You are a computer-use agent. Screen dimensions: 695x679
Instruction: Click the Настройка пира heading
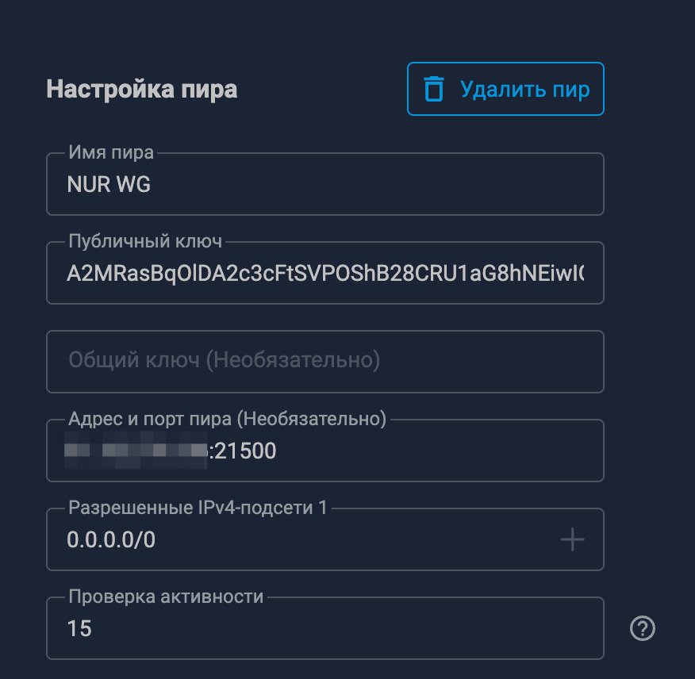(142, 90)
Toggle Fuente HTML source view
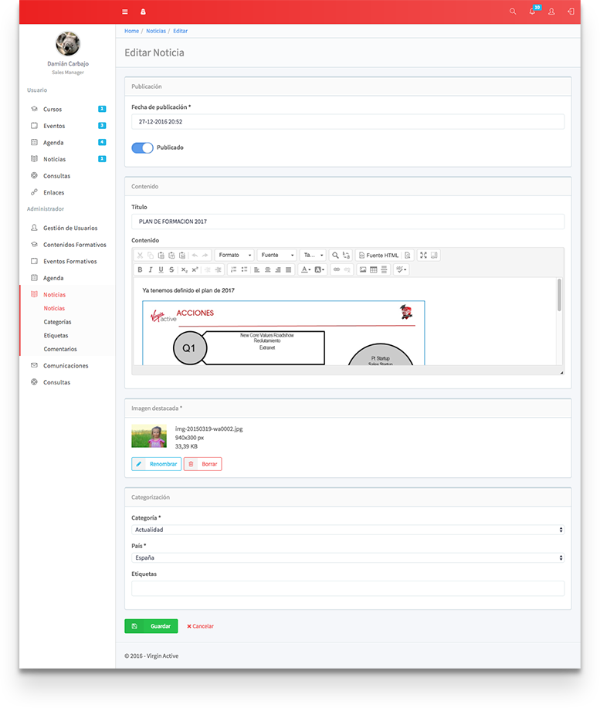Screen dimensions: 600x708 pyautogui.click(x=378, y=255)
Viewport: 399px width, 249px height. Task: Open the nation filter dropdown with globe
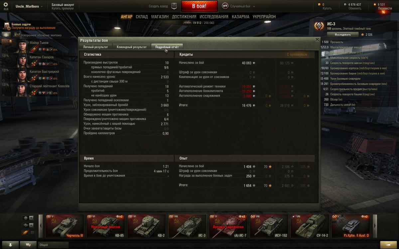pos(28,218)
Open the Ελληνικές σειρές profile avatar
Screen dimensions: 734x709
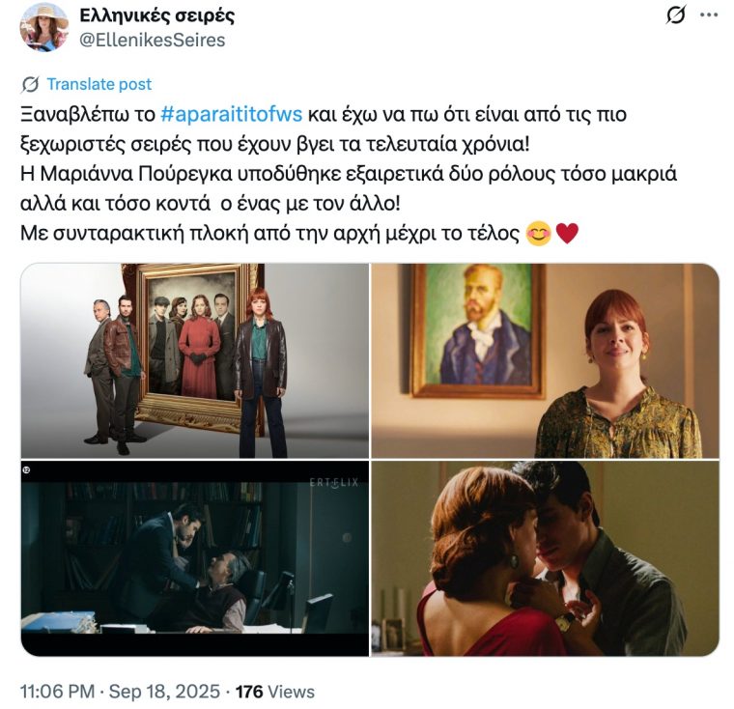click(x=44, y=27)
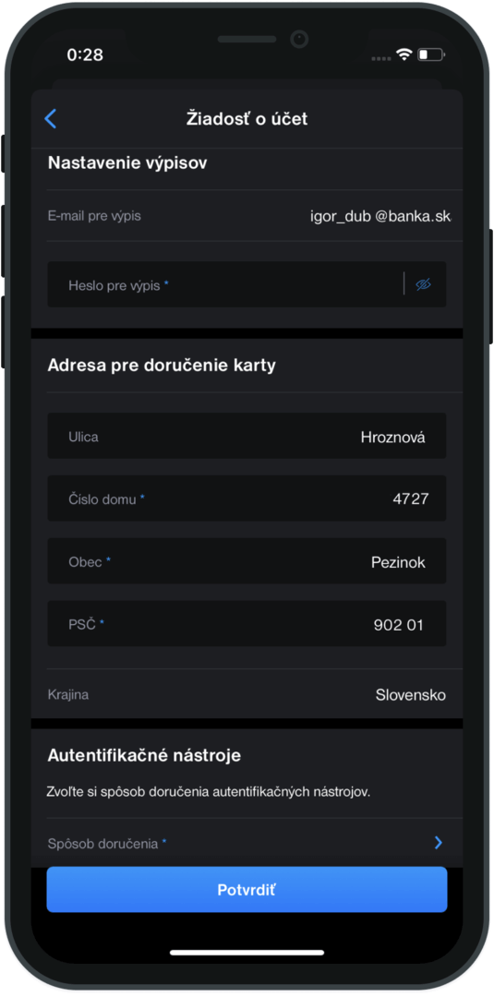Select the Spôsob doručenia row label
This screenshot has height=997, width=494.
(107, 844)
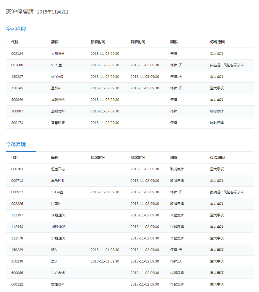Viewport: 259px width, 292px height.
Task: Click stock code 002124
Action: (17, 54)
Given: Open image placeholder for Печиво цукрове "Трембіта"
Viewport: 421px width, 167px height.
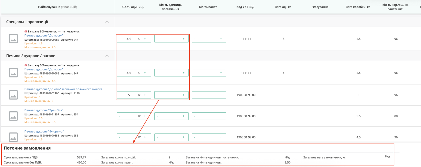Looking at the screenshot, I should [x=13, y=116].
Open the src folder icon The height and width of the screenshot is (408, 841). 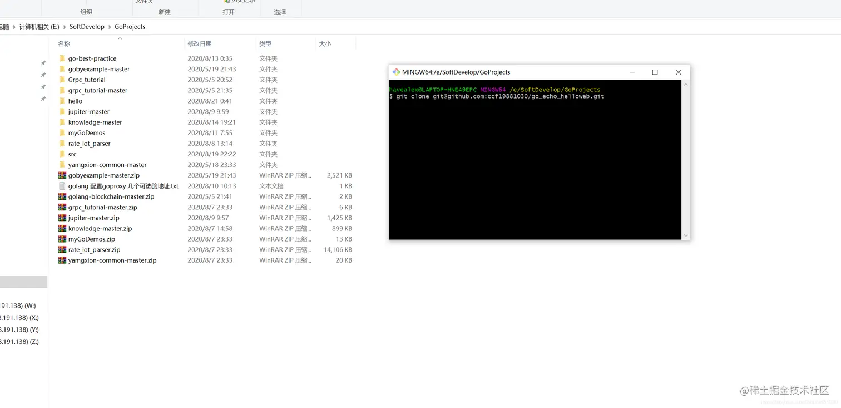click(62, 154)
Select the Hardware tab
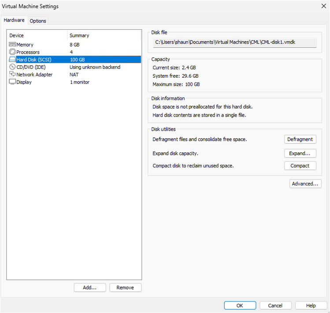This screenshot has height=313, width=330. point(14,20)
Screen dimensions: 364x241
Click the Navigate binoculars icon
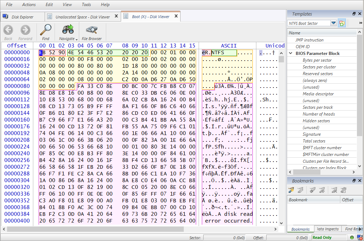click(x=67, y=30)
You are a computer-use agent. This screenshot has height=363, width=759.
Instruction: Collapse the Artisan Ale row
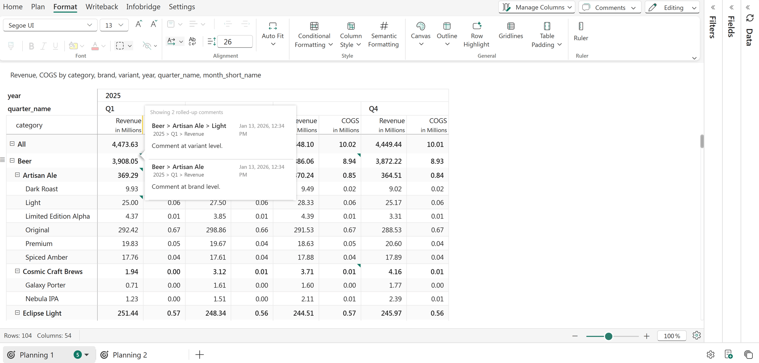click(x=17, y=175)
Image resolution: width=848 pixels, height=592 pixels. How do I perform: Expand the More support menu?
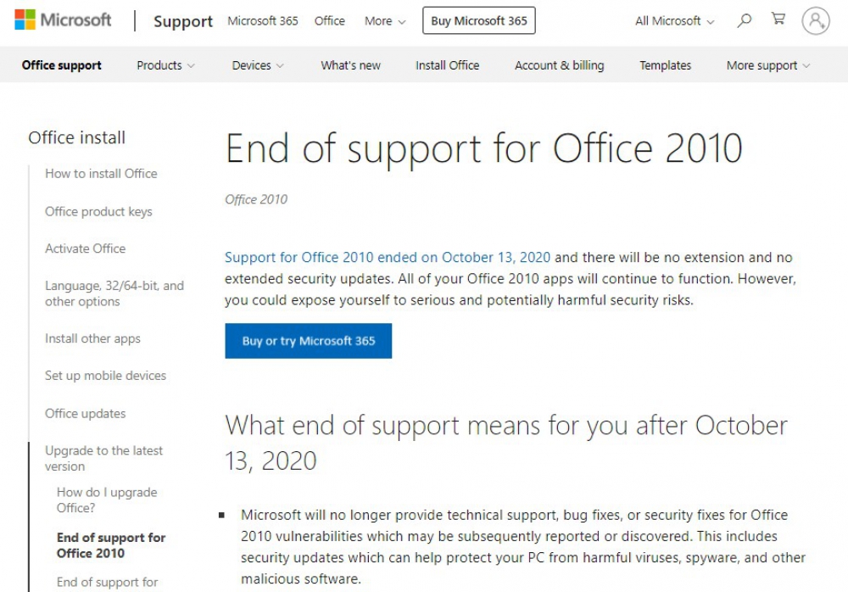(x=768, y=65)
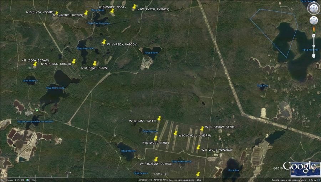
Task: Click the W1K (BA5CW, BA7IO) yellow pushpin
Action: tap(202, 129)
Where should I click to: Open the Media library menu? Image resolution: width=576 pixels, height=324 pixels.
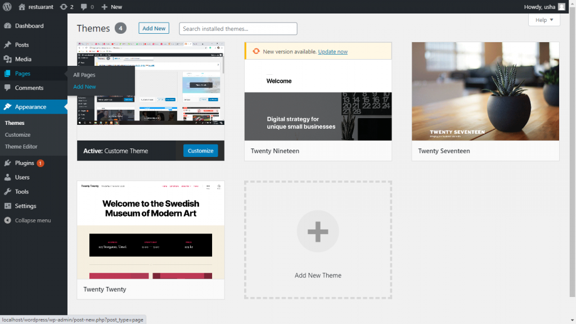23,59
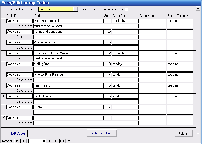Click Report Category for Terms and Conditions
The image size is (202, 144).
point(180,34)
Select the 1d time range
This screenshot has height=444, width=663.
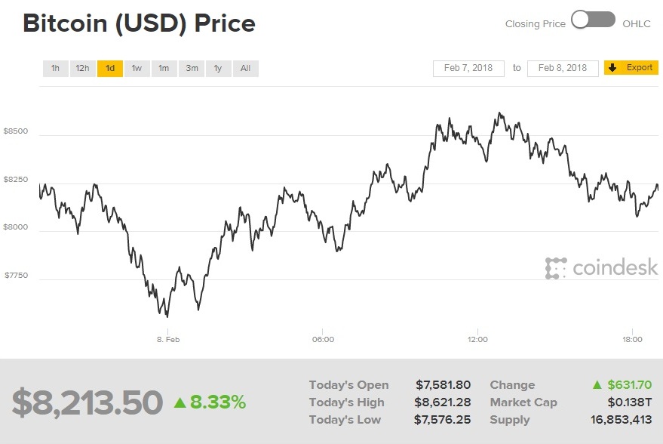(x=110, y=69)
——————
■ **What you are asked to do**:
Whenever a line of the records holds the string "computer", pick it out and copy it.

■ **Response**:
You are a computer-use agent. Screen dimensions: 695x679
You are a computer-use agent. This screenshot has height=363, width=759.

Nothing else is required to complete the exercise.